Long Or Huge Transactions
Remember the phases of recovery? One of those is redo and one of those is undo (and if a secondary replica one of those might be undo of redo), so if you’re willy-nilly rebuilding your indexes every day because you hate your infrastructure and you don’t know any better, then this one is for you. The database won’t be able to come up as a primary database replica until the recovery phases are complete. If there is a long running open transaction, this could take a while. If there is a huge open transaction, then settle in and get comfortable. Again, there isn’t anything high-tech needed, just a look into the errorlog and notice that the database is going through redo or undo – still. It’ll print out an estimated amount of time remaining. Please, do not do what everyone consistently either does (or asks, you know, like for a friend and stuff) and restart the instance. If you do this, it’ll have to start over and now you’ve wasted however long it was doing work.

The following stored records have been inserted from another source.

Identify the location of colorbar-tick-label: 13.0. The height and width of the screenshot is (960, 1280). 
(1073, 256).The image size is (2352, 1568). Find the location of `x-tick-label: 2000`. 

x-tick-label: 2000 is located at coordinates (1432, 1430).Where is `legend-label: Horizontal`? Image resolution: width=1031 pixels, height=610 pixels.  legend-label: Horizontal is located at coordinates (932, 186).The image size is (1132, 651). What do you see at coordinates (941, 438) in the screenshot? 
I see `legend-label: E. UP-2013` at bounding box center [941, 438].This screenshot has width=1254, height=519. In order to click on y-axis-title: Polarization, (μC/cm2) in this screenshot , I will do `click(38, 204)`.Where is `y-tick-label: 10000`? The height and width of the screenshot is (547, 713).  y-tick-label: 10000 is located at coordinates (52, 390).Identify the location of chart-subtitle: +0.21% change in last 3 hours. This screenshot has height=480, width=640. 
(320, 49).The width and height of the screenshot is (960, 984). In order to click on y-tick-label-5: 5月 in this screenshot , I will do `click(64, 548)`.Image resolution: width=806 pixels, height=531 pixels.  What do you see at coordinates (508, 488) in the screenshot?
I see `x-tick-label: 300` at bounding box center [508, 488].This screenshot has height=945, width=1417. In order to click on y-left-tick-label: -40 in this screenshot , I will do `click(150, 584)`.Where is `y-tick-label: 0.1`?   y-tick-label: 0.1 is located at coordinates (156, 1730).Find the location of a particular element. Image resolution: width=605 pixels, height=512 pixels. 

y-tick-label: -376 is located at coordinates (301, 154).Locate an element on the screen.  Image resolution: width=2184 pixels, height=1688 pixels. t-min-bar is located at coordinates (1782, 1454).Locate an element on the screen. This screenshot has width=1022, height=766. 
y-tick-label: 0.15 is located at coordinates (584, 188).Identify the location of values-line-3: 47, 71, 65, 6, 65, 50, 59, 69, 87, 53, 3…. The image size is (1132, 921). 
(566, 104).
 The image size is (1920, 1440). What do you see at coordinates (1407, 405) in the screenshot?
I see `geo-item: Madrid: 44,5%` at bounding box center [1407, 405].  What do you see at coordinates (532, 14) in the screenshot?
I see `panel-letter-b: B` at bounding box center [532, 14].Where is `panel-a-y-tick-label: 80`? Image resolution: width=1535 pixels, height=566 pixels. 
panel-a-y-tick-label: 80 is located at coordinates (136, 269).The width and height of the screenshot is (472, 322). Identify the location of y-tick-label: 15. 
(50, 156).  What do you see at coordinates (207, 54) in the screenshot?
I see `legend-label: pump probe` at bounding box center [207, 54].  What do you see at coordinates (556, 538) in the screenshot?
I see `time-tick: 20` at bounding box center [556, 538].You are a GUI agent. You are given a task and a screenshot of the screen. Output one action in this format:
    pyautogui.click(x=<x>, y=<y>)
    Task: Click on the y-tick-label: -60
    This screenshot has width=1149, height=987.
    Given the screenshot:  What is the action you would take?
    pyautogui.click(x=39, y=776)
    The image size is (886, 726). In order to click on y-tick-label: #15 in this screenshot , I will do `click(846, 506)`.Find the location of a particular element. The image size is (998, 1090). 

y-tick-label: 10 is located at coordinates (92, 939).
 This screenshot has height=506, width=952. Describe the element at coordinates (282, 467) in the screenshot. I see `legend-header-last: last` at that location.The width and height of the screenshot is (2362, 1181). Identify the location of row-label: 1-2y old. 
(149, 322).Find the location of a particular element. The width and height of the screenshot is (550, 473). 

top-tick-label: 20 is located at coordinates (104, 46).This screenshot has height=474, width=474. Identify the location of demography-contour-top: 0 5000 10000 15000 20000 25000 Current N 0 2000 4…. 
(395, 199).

There are two new features, one in SQL Server 2019 and one in 2017 (this should be, if nothing else, a reason to get off 2008/2012/2014/2016 and go to 2019 [latest at the time of this writing]). The first is Accelerated Database Recovery or Constant Time Recovery (whichever you want to call it these days) and the second, for you luddites that are 100% hell bent on doing things the absolutely work possible way, is resumable index rebuilds.
Undersized Server
One would like to think that I didn’t need to cover this one, and I had thought about not writing it… sadly, there are too many of these that come up and here we are, such a sad state of affairs. This one is for that admin who really hates giving servers cpu or memory, or for the DBA that thinks, “I can absolutely put 800 databases in a single AG on an 8 core server!”. Generally, when this is the case, there are other tell-tale signs, such as partial failovers where some databases just don’t seem to recover, ever. The evidence for this can easily be found in two places, the first being the errorlog which will generally complain about not being able to spawn new threads. The second is the sp_server_diagnostsics extended events data that is collected by default (if not turned off, which is manually required, tsk tsk) where the output of the resource data returned can be checked for the max server workers against the current workers. That means, yes, I totally catch you when you say, “We didn’t run out of worker threads” and then I see the instance, using that same 8-core server, is set to 5,000 worker threads – 100% red handed as that value also requires a manual change.